Every registered user can rate any game in the BGG database. To do this, find the game and go to that game's Main Page; this is most easily done using the Search option near the top of every page. In the topmost section is a series of stars labeled "My Rating", which you can click on to set your rating on a scale from 1 to 10 (once set, you can click on edit to use decimals). Although these ratings are entirely subjective, here are the suggested guidelines:
- 10 - Outstanding - will always enjoy playing and expect this will never change.
- 9 - Excellent - always enjoy playing it
- 8 - Very good - enjoy playing and would suggest it.
- 7 - Good - usually willing to play.
- 6 - Ok - will play if in the mood.
- 5 - Average - Slightly boring, take it or leave it.
- 4 - Not so good - but could play again.
- 3 - Bad - likely won't play this again.
- 2 - Very bad - won't play ever again.
- 1 - Awful - defies game description.
A further rating you can give to a game is the Game Play Weight. This is another personal opinion expressing how difficult the game is to play - either because it has long and/or complex rules, requires deep thought to play well or some other factor. "Weight" is not actually defined at BGG so different people have different ideas of what it means. The choices for Game Play Weight Are:
- Medium Light
- Medium Heavy
The Game Play Weight is selected from a Drop Down List. Your Game Play Weight rating is automatically saved when you make a selection.
All recorded Game Play Weights are then averaged to produce a single Game Play Weight that is shown in the "Statistics" section for each game as Avg. Game Weight.
All recorded User Ratings are averaged to produce a single Average Rating shown in a game's "Statistics" section.
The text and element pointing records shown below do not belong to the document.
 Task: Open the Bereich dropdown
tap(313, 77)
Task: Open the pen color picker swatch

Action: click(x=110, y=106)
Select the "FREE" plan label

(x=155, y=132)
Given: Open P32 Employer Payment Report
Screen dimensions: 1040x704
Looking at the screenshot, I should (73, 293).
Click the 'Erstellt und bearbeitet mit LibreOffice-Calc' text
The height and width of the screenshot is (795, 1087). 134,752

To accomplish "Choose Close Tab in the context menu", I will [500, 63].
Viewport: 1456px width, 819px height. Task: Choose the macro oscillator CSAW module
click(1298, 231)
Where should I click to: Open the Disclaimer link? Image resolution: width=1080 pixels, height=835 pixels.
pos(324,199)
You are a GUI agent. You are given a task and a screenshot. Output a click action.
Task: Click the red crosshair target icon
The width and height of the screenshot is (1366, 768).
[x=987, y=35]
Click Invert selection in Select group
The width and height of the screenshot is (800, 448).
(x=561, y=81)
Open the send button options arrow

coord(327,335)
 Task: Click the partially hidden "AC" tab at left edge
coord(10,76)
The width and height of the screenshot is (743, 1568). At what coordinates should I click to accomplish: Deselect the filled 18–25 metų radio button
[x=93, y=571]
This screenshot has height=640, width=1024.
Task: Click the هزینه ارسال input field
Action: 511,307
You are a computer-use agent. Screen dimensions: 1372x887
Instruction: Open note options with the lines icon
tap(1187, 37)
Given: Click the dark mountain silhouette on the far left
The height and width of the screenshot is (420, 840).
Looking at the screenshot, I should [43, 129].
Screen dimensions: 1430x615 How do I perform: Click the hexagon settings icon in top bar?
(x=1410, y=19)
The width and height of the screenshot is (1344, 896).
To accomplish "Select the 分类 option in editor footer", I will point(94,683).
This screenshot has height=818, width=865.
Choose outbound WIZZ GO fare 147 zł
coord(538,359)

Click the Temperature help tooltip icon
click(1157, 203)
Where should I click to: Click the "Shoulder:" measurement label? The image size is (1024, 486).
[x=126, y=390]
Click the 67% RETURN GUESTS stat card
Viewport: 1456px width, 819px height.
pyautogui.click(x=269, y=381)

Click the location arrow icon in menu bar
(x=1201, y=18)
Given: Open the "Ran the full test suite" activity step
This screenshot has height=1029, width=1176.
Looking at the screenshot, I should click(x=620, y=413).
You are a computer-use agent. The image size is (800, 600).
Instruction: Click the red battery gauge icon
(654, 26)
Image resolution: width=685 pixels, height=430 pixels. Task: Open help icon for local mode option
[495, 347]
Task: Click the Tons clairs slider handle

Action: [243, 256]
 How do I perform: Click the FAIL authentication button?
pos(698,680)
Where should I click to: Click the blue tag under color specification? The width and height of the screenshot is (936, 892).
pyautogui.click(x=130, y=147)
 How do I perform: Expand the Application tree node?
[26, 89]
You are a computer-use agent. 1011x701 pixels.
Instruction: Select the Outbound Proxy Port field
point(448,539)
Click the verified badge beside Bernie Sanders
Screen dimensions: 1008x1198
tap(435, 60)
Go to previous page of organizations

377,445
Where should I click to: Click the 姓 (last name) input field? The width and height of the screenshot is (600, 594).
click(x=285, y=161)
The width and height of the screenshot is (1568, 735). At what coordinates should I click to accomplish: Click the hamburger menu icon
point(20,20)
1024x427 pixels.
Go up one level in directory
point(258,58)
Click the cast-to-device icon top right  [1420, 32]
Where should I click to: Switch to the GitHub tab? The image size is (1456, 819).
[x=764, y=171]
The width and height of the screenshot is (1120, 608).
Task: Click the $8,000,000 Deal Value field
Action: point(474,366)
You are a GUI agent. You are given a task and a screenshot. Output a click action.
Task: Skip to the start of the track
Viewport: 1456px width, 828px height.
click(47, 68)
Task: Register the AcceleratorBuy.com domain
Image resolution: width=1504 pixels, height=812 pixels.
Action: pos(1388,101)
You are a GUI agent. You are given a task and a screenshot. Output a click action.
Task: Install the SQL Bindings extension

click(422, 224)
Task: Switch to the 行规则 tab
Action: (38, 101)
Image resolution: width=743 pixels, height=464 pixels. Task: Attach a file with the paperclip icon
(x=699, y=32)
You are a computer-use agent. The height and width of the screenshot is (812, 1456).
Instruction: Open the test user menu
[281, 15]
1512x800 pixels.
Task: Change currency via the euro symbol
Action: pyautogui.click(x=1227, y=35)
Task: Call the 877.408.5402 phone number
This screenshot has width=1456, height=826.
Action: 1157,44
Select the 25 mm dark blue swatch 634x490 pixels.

If a user has and rates several copies of a game in their collection, then only their highest rating for the game is used.
BGG does not allow people to give multiple ratings to a game through the use of separate accounts.
Sometime around 2017 it was decided not to display on a game's main page its average User Rating if the game has fewer than 30 ratings (since a small number of user ratings can be so extremely variable).
It was later decided to nonetheless show the average rating if the game had been in the database for over a year and was still struggling to get 30 ratings.
The User Ratings are also used to determine the Rank of a game in the BGG database. Only games that have at least 30 User Ratings are eligible for Ranking and to the User Ratings are added a number of "dummy" ratings, which are then used to produce a new average Rating. (E.g. see this thread.) This is the rating that shows up in BGG searches and the number can, and does, vary from the Average Rating. In effect the "dummy" ratings move a game's average towards the norm of all games on the database - making games with few votes but very high ratings lower ranked than games with many more ratings but a lower Average Rating. (If you want to know more about this process, search on "Bayesian" within BGG.) Additionally, secret undocumented stuff is done to try to filter out obviously bogus "shill" or "hate" ratings. (There are many threads from people asking about or trying to figure out the details, but they are intentionally undocumented.)
Note that the number of "dummy" ratings apparently depends on the total number of ratings. This explains the apparent "paradox" (often asked in the forums, e.g. here) of why game X is higher ranked than game Y overall, but game Y is higher ranked than game X in subdomain Z.